For millennia, Nauru nurtured a vibrant Micronesian face of farming and ocean fishing, the people physically fit and active and subsisting on fresh fare. But with the phosphate gravy train came sedation—local food production stopped, replaced by imported, processed foods. And fat—75 percent of Nauru’s 10,000 residents are obese. Forty percent of its adults are diabetic. Recent efforts urging islanders to exercise included a daily three-mile walk around the airport’s perimeter. Few did. Due to security concerns, the scheme was nixed.
Painted on the side of a white cinderblock shack: LET’S WALK THE TALK, PROMOTE PHYSICAL ACTIVITY, OUTSMART DIABETES TO LIVE LONGER & HEALTHIER.
After independence in 1968, Nauru’s economy soared on phosphate. For $21 million, Australia sold its mining rights to the new island government, sparking riches—yearly mining revenues exceeded $100 million. In the 1980s, Nauru was the world’s richest country per capita. But removing 43 million tons of phosphate in 30 years wreaked severe environmental trauma—more than 80 percent of the isle was strip-mined, the once-jungled eden scraped bare and left to bleach in equatorial sun. The island is reforesting itself, however, evidenced by aerial images from the early aughts to today.

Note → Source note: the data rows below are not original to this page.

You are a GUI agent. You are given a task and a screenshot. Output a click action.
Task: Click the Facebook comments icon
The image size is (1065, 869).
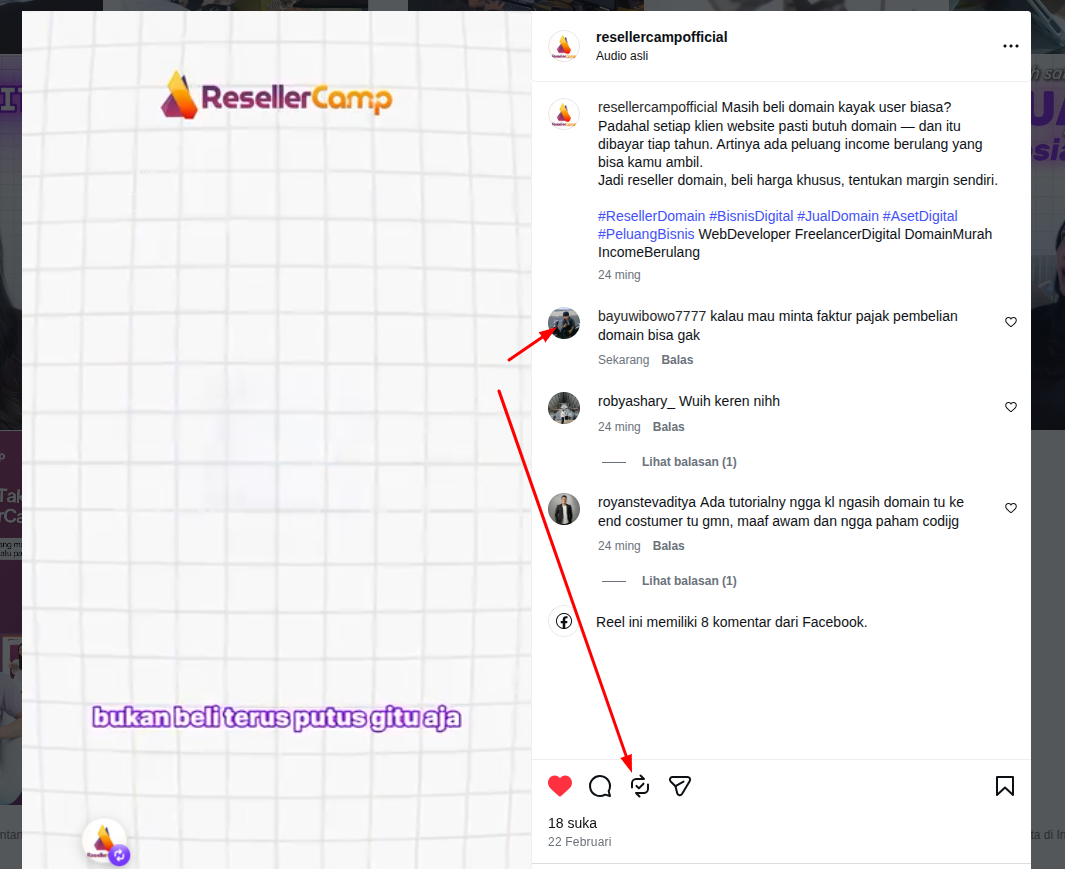[564, 621]
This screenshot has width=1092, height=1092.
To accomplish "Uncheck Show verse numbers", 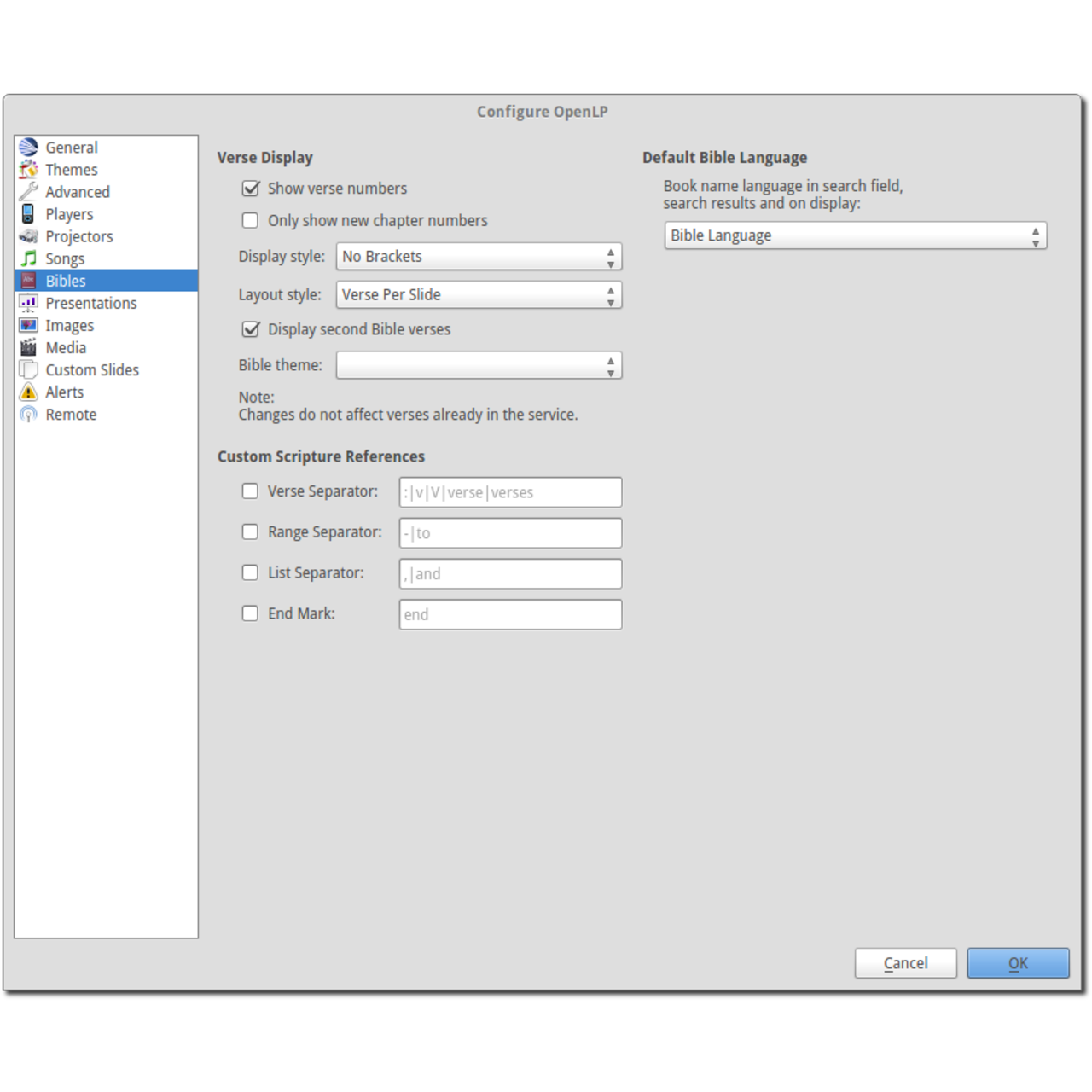I will click(251, 189).
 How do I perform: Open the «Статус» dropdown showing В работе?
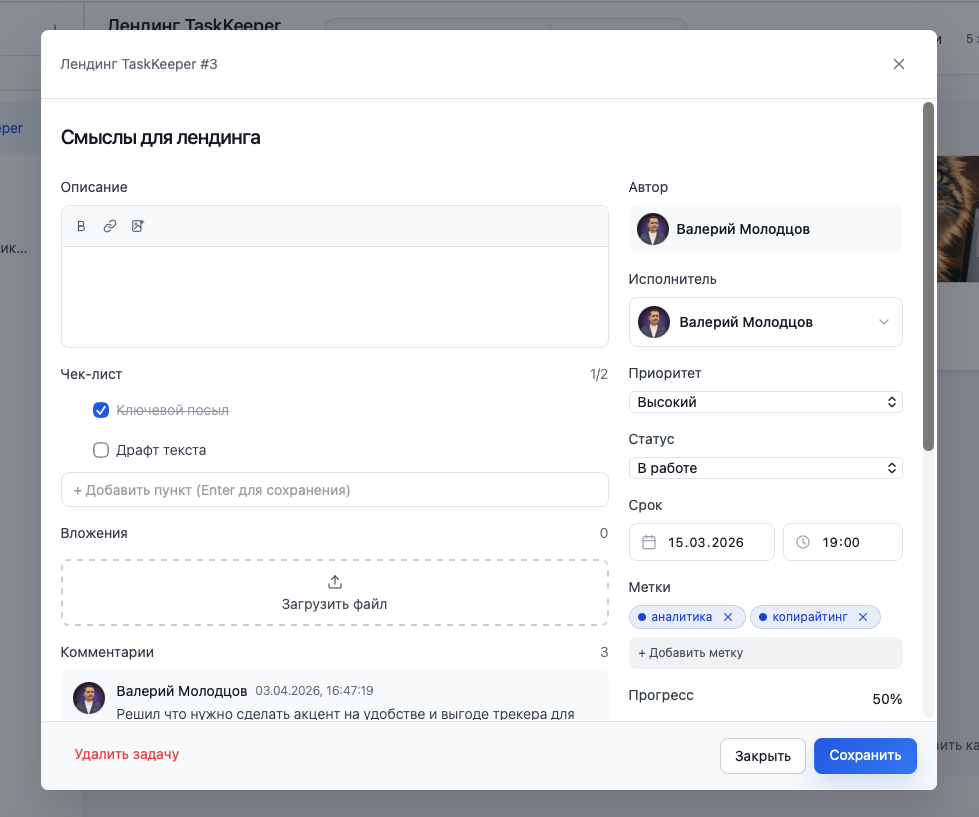pyautogui.click(x=765, y=468)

Berlinda and I drive past other blank storefronts, now bathed gold by the low sun. More rusted shipping containers, more incoherent graffiti, more trash, junked cars, rust, rebar, and cheery signs, one urging you to KEEP AIWO CLEAN AND BEAUTIFUL; another, its a cartoon tree face saying to a bush: KEEP IT GREEN, CLEAN, & NATURAL!
“Do you get bored here?”
“I keep myself busy at work,” Berlinda says, “so when I go home, I’m tired.”
“It’s amazing that, for such a small place, you have so much work.”
“I look after the foreigners here, and we have rental cars. We have fishing charters. It’s not that difficult to manage. I have my bosses, Sean and Kenneth, so most of my questions are directed to them.”
She turns onto the dusty airport frontage road, takes the curve, and soon we are backtracking north, tracing the craggy coast, its coral heads and boils and no hope of rideable waves. For a surfer, dynamite would benefit Nauru. The windswell arcs around the island’s south, clean and offshore but sad and shapeless.
“Look at the waves!” Berlinda says.
It is the only time I see her smile.